(GIVEN DATA Opens)

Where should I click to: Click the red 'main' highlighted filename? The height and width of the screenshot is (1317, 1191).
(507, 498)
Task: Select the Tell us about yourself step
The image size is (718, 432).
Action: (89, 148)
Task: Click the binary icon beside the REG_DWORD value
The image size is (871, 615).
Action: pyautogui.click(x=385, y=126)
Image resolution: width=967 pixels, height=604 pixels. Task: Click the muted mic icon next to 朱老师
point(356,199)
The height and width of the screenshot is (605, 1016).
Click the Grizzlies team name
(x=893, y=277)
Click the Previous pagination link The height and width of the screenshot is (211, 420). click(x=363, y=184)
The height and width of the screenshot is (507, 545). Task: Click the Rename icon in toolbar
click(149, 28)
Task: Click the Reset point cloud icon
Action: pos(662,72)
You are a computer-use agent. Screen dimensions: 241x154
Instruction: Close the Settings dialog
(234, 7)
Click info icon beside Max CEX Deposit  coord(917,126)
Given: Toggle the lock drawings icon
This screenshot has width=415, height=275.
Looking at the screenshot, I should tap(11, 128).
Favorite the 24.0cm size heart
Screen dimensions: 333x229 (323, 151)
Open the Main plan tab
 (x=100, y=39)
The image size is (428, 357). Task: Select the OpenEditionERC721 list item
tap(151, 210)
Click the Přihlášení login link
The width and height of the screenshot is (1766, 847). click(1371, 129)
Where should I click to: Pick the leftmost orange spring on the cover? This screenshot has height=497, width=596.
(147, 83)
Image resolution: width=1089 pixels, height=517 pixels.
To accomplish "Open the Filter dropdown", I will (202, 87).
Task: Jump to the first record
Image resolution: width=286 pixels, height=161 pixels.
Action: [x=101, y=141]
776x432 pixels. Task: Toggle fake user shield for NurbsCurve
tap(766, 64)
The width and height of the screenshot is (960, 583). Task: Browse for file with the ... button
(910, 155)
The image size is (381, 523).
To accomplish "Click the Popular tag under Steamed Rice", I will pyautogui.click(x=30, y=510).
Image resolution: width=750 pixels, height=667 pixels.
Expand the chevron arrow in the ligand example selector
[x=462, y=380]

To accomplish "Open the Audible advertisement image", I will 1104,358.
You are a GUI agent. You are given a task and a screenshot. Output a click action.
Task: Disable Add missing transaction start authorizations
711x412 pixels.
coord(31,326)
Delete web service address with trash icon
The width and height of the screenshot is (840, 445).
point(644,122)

(GIVEN DATA Closes)

▸ EXERCISE OBJECTIVE
Reproduce word for word the material above, beginning with the line that contains "Open the Main plan tab" and ending with the line that contains "Image resolution: width=1089".

▸ FINISHED EXERCISE
Open the Main plan tab
 (x=100, y=39)
The image size is (428, 357). Task: Select the OpenEditionERC721 list item
tap(151, 210)
Click the Přihlášení login link
The width and height of the screenshot is (1766, 847). click(1371, 129)
Where should I click to: Pick the leftmost orange spring on the cover? This screenshot has height=497, width=596.
(147, 83)
Image resolution: width=1089 pixels, height=517 pixels.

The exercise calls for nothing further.